(Rows from a screen grounding dataset)
════════════════
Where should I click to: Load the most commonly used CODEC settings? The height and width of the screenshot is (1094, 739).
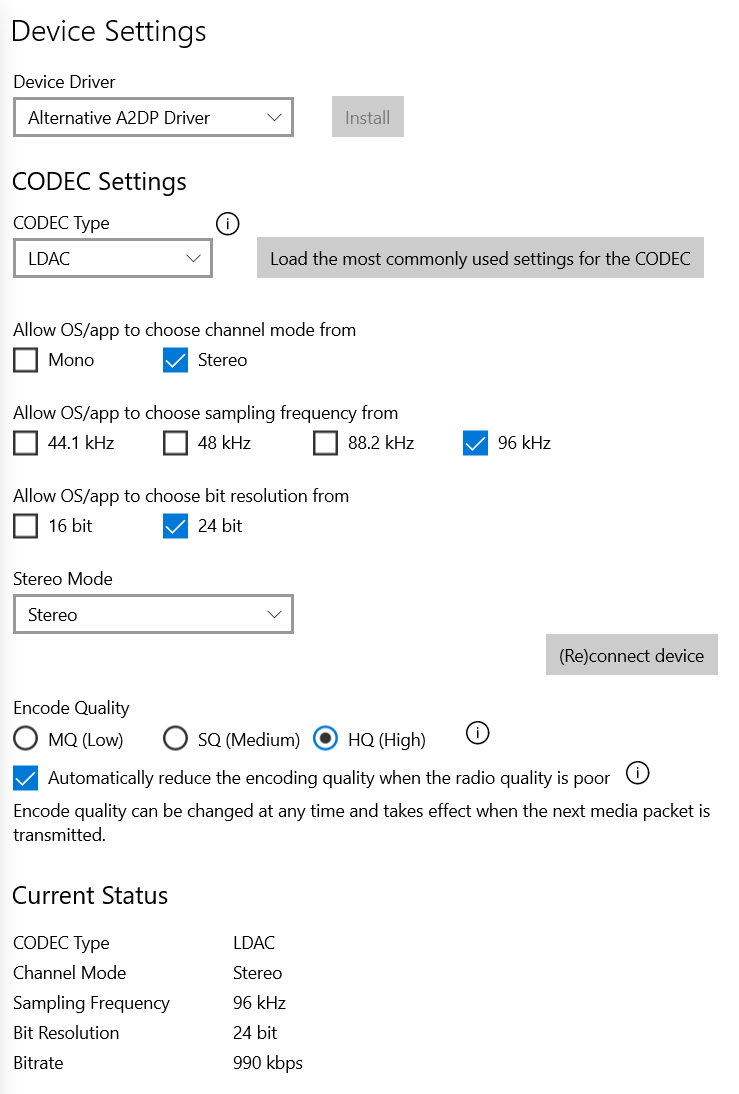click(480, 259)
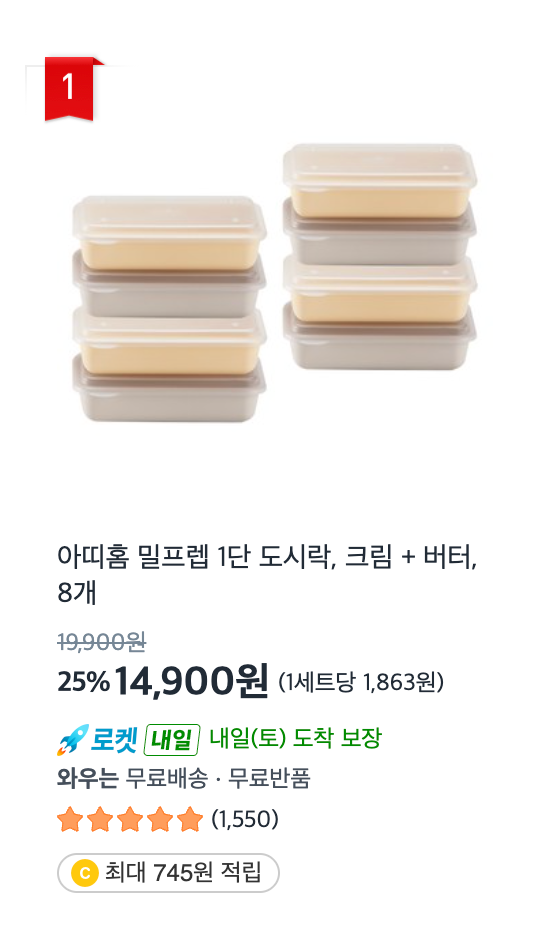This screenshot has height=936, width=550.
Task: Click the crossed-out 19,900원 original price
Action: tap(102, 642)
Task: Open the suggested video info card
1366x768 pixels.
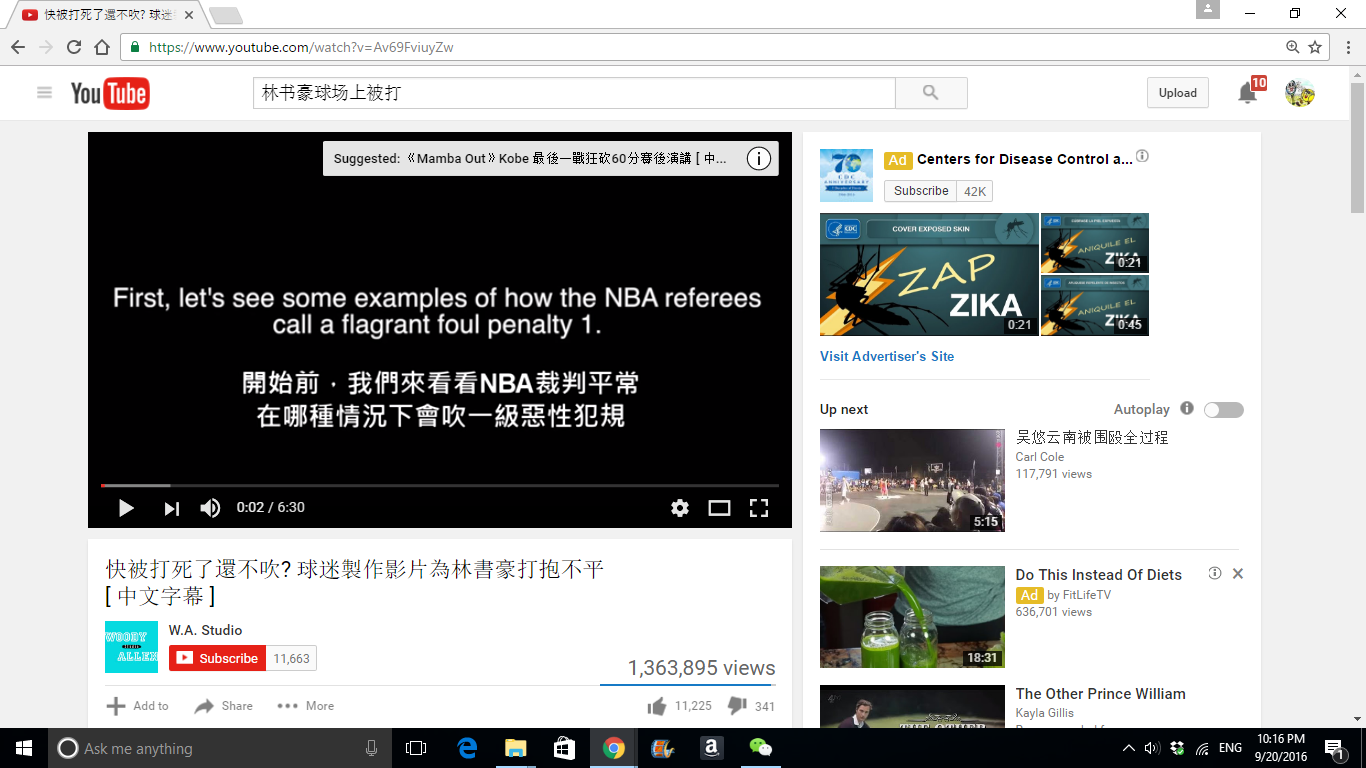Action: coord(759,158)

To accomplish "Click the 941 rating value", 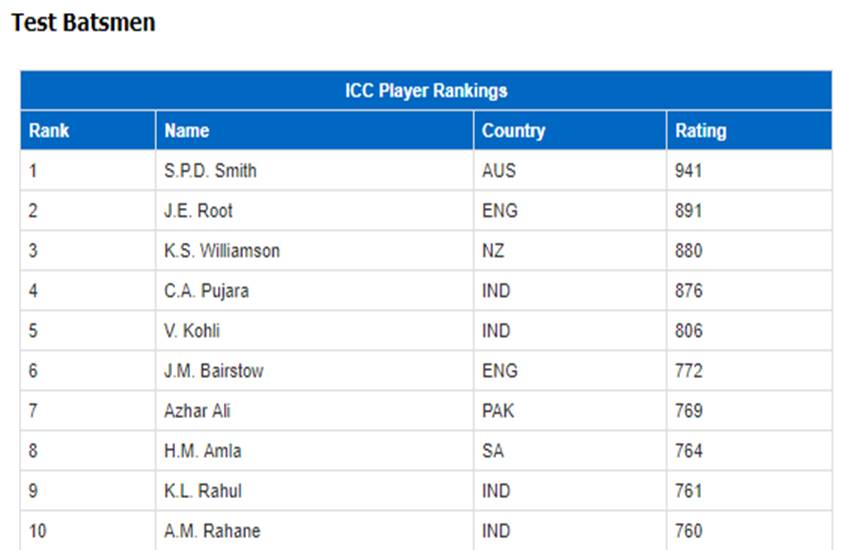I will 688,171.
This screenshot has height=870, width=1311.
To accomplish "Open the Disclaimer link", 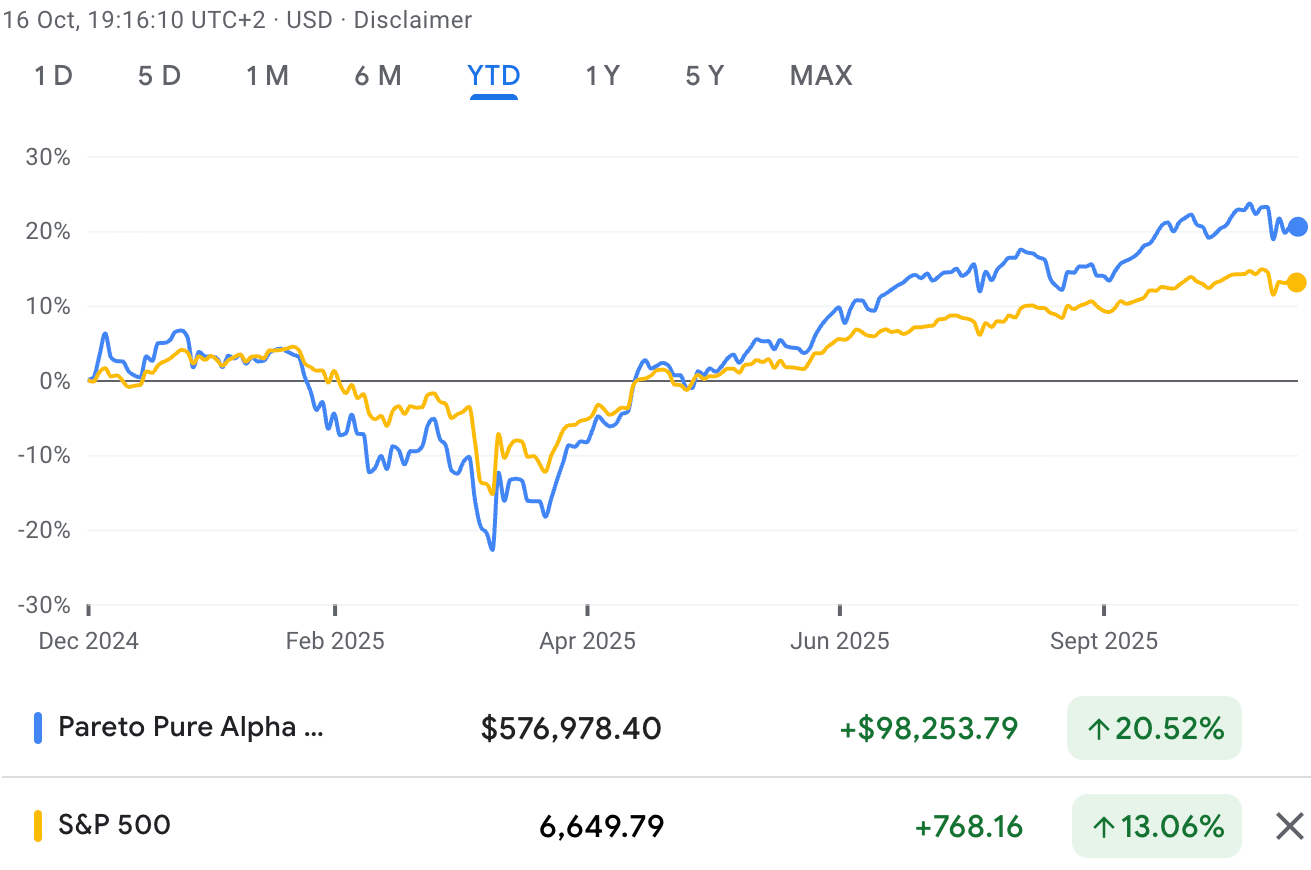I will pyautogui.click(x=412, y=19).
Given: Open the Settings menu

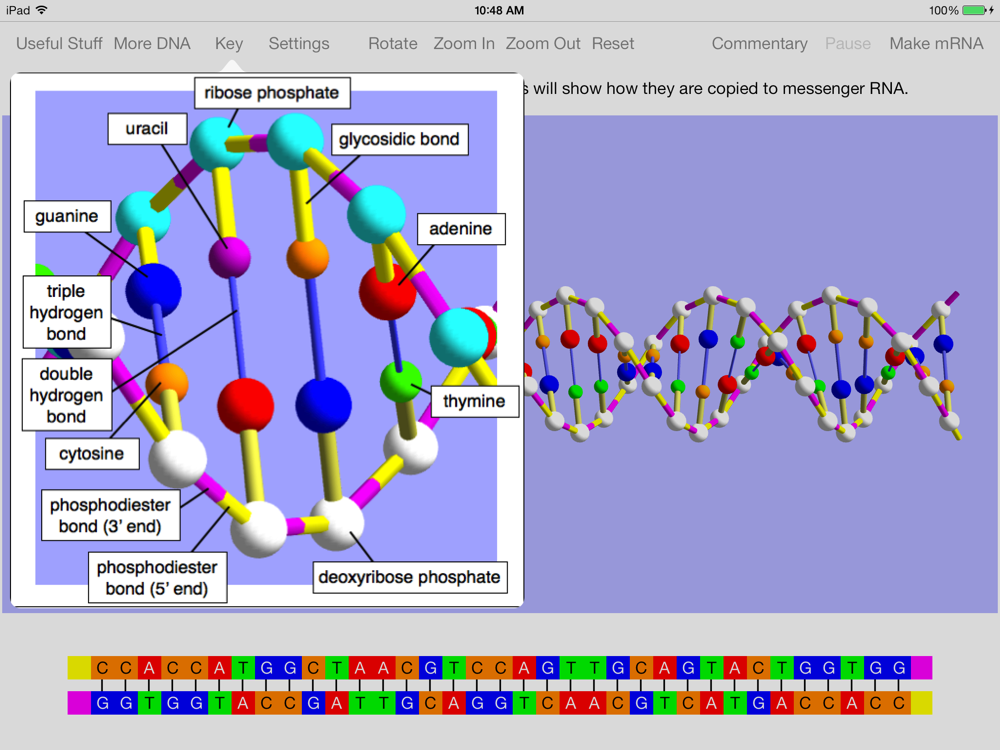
════════════════
* [Task to complete]
Rewrite the items from the start through the line containing "Action: coord(759,158)", changing "suggested video" to "recommended video" and leaving everything else the same. Omit the pictures from your answer.

* [Expected output]
Where should I click to: Load the most commonly used CODEC settings? The height and width of the screenshot is (1094, 739).
click(480, 259)
This screenshot has height=936, width=550.
Task: Click the crossed-out 19,900원 original price
Action: tap(102, 642)
Task: Open the recommended video info card
1366x768 pixels.
Action: coord(759,158)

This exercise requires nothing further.